BEGIN Selected extract

Quantum correlations responsible for remote state creation: strong and weak control parameters

Abstract

We study the quantum correlations between the two remote qubits (sender and receiver) connected by the transmission line (homogeneous spin-1/2 chain) depending on the parameters of the sender’s and receiver’s initial states (control parameters). We consider two different measures of quantum correlations: the entanglement (a traditional measure) and the informational correlation (based on the parameter exchange between the sender and receiver). We find the domain in the control parameter space yielding (i) zero entanglement between the sender and receiver during the whole evolution period and (ii) non-vanishing informational correlation between the sender and receiver, thus showing that the informational correlation is responsible for the remote state creation. Among the control parameters, there are the strong parameters (which strongly effect the values of studied measures) and the weak ones (whose effect is negligible), therewith the eigenvalues of the initial state are given a privileged role. We also show that the problem of small entanglement (concurrence) in quantum information processing is similar (in certain sense) to the problem of small determinants in linear algebra. A particular model of 40-node spin-1/2 communication line is presented.

Appendix

1.1 Permanent characteristics of communication line

Writing \(\rho ^{SR}\) (8) in components, we have

$$\begin{aligned} \rho ^{SR}_{i_1 i_N; j_1 j_N} = T_{i_1 i_N l_1 l_N;j_1 j_N k_1k_N}(\rho ^S_0)_{l_1; k_1}(\rho ^R_0)_{l_N; k_N}. \end{aligned}$$

(34)

END Selected extract
BEGIN Raw records

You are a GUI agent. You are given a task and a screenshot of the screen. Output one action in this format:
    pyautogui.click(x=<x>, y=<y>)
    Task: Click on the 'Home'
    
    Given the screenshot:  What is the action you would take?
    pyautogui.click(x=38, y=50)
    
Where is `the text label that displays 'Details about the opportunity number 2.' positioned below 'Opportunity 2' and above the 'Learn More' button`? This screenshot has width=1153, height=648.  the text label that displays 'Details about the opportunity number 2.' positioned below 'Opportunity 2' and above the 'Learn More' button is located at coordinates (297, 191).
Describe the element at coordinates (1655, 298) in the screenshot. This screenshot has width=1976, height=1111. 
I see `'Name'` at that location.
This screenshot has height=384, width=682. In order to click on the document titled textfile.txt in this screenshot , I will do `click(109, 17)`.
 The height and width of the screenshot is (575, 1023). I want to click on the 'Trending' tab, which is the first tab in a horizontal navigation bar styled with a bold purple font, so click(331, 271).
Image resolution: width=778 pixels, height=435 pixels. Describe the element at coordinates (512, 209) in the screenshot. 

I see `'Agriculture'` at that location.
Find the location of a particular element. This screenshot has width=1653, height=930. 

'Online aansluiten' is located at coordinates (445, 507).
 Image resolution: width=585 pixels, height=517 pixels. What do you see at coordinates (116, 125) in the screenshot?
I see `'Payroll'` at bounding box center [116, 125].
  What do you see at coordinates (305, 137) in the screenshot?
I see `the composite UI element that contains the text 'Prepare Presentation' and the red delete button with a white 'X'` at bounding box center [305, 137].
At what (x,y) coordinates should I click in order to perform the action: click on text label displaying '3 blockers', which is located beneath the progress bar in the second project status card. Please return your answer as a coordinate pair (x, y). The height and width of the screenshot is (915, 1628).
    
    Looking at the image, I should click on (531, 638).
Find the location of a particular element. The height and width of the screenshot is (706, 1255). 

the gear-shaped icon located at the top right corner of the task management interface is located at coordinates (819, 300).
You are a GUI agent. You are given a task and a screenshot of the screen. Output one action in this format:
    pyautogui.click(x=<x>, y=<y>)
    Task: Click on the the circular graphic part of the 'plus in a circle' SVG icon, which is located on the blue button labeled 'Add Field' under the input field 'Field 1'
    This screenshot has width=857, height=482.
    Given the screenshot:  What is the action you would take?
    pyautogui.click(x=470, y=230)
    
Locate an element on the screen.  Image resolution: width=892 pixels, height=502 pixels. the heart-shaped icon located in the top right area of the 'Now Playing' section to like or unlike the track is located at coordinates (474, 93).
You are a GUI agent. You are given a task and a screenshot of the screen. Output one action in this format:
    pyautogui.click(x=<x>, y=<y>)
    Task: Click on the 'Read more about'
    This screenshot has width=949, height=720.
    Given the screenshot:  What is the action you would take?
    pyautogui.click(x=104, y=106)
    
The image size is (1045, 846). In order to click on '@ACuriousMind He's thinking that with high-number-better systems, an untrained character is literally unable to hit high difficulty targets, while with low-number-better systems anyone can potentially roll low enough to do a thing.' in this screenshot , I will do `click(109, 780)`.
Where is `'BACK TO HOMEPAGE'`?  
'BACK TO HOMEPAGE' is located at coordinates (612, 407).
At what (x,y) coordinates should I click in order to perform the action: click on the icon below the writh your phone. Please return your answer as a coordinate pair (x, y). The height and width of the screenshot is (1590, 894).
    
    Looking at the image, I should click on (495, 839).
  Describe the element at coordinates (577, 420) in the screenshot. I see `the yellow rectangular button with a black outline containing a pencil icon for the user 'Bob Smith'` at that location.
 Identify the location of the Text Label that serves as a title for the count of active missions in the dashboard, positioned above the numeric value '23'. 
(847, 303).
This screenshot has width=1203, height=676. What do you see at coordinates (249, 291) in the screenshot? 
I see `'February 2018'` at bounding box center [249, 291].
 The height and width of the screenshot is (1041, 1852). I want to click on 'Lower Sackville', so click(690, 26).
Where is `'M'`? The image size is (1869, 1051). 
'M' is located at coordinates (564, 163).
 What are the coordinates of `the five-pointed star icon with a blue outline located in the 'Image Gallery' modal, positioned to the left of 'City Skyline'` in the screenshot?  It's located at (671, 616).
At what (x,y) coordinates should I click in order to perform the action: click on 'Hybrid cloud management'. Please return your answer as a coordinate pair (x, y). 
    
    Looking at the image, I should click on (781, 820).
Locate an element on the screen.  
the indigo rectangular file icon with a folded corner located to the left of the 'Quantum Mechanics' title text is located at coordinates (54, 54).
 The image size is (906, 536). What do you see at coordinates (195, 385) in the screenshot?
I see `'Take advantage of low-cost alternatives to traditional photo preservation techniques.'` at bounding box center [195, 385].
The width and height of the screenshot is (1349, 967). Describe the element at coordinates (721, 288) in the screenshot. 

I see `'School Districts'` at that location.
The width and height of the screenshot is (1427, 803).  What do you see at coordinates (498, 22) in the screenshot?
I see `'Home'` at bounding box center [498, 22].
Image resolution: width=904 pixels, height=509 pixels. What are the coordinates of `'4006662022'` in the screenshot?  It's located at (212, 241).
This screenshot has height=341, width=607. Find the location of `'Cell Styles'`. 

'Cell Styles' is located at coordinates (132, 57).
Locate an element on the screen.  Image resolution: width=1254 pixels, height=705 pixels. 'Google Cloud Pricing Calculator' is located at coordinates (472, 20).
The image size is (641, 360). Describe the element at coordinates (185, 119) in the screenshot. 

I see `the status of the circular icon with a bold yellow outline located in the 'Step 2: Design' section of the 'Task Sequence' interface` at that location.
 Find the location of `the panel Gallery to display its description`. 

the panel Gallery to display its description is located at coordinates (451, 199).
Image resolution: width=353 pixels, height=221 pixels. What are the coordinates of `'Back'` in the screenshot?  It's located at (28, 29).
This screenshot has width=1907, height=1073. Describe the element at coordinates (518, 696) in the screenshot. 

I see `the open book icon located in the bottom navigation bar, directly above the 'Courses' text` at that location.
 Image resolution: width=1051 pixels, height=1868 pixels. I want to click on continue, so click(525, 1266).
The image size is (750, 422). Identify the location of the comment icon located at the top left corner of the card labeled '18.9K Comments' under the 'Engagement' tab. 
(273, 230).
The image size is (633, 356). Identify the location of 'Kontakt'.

END Raw records

• Set of tasks:
1 - Could you transcribe the text on quantum correlations in full, with every character unchanged?
2 - Can you format the stretch of the listing from the line containing "Describe the element at coordinates (1655, 298)" through the line containing "The height and width of the screenshot is (575, 1023)." as a Markdown table with the columns Row and Line, giving each nonblank line its own numbered row and leaving out blank lines?

• Solutions per task:
1 -
Quantum correlations responsible for remote state creation: strong and weak control parameters

Abstract

We study the quantum correlations between the two remote qubits (sender and receiver) connected by the transmission line (homogeneous spin-1/2 chain) depending on the parameters of the sender’s and receiver’s initial states (control parameters). We consider two different measures of quantum correlations: the entanglement (a traditional measure) and the informational correlation (based on the parameter exchange between the sender and receiver). We find the domain in the control parameter space yielding (i) zero entanglement between the sender and receiver during the whole evolution period and (ii) non-vanishing informational correlation between the sender and receiver, thus showing that the informational correlation is responsible for the remote state creation. Among the control parameters, there are the strong parameters (which strongly effect the values of studied measures) and the weak ones (whose effect is negligible), therewith the eigenvalues of the initial state are given a privileged role. We also show that the problem of small entanglement (concurrence) in quantum information processing is similar (in certain sense) to the problem of small determinants in linear algebra. A particular model of 40-node spin-1/2 communication line is presented.

Appendix

1.1 Permanent characteristics of communication line

Writing \(\rho ^{SR}\) (8) in components, we have

$$\begin{aligned} \rho ^{SR}_{i_1 i_N; j_1 j_N} = T_{i_1 i_N l_1 l_N;j_1 j_N k_1k_N}(\rho ^S_0)_{l_1; k_1}(\rho ^R_0)_{l_N; k_N}. \end{aligned}$$

(34)

2 -
| Row | Line |
|---|---|
| 1 | Describe the element at coordinates (1655, 298) in the screenshot. This screenshot has width=1976, height=1111.  |
| 2 | I see `'Name'` at that location. |
| 3 | This screenshot has height=384, width=682. In order to click on the document titled textfile.txt in this screenshot , I will do `click(109, 17)`. |
| 4 |  The height and width of the screenshot is (575, 1023). I want to click on the 'Trending' tab, which is the first tab in a horizontal navigation bar styled with a bold purple font, so click(331, 271). |